EN QUELQUES décennies, le fondamentalisme islamique n’a cessé de s’étendre, nourri en particulier par le malheur surmédiatisé des Palestiniens. L’Iran, antique et grande civilisation est affligé d’une théocratie obscurantiste, l’Afghanistan est talibanisé et est un repaire pour al Qaïda, le Liban est colonisé par un Hezbollah fanatique, affidé des mollahs iraniens, le Pakistan est rongé par le fanatisme coranique, l’unité palestinienne a été mise en lambeaux par les efforts conjugués de l’aveuglement de fanatiques israéliens et du Hamas sectaire et jusqu’au boutiste.

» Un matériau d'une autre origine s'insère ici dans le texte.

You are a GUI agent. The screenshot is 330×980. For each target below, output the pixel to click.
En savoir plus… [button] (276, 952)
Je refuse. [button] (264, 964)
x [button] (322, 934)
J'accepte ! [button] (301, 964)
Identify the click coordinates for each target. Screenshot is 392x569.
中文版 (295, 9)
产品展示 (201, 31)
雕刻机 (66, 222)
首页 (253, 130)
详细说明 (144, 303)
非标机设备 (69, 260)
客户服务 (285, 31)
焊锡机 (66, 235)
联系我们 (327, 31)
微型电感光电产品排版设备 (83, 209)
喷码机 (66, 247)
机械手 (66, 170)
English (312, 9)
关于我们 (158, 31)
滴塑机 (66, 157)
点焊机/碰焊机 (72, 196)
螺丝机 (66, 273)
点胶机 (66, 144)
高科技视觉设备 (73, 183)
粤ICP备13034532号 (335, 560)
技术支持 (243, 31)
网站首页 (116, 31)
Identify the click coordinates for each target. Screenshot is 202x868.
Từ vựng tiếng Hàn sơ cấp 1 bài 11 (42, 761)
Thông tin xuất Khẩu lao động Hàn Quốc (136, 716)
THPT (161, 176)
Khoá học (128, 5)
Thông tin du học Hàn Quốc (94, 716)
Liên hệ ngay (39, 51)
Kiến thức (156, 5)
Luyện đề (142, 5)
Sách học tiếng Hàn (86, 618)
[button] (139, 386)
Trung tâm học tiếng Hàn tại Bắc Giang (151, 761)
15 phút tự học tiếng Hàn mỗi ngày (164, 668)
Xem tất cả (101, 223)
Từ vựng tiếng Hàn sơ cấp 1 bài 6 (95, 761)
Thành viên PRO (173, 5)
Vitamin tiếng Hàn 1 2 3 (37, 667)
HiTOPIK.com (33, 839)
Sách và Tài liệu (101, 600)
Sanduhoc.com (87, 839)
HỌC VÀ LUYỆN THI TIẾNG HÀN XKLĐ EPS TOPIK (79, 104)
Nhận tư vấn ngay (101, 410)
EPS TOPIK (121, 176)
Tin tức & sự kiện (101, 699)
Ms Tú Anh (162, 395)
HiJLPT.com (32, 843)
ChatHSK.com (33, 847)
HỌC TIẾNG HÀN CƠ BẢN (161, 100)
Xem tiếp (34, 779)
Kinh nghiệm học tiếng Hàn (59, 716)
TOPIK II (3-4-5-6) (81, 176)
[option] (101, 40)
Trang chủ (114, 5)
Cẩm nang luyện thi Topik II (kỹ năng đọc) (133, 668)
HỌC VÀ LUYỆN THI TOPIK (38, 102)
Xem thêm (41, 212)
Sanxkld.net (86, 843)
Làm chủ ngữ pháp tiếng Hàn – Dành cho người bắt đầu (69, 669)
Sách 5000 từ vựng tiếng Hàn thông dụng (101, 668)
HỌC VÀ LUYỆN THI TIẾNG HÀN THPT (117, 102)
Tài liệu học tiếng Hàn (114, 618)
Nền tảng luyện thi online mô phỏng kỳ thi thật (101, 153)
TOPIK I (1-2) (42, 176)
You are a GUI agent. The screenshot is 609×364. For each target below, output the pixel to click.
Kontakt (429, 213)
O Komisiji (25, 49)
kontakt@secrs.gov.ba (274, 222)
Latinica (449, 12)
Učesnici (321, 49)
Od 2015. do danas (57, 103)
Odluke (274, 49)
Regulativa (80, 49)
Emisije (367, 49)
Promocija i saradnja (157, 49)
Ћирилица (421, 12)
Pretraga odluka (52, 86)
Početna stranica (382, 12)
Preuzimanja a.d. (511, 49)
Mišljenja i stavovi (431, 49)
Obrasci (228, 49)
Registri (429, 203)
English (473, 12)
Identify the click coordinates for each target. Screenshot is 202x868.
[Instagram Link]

Ne parlons pas de la réislamisation de l’Irak, du feu qui couve en Algérie, au Maroc et sur les bords abandonnés de la mer Rouge, sans oublier al-Qaïda au Sahel, au Mali et au Niger, ni le récent virage de l’État turc, allié privilégié de l’Occident, modèle jusqu’ici d’un islam modéré et qui flirte désormais avec la Syrie et l’Iran.

UN IRAN INQUIÉTANT.

Quant au Proche-Orient, toujours en proie à ses convulsions, tout laisse à penser que les États arabes qui le composent, tout au moins les gouvernements si ce n’est l’opinion publique, ne font plus guère mystère de la crainte, voire de l’hostilité, qu’ils nourrissent à l’égard de l’Iran. C’est que, contrairement à une idée fausse trop répandue, l’islam n’est pas un bloc et tous les musulmans ne sont pas obligatoirement fanatiques. D’autant que s’oppose de plus en plus aujourd’hui islam sunnite et islam chiite.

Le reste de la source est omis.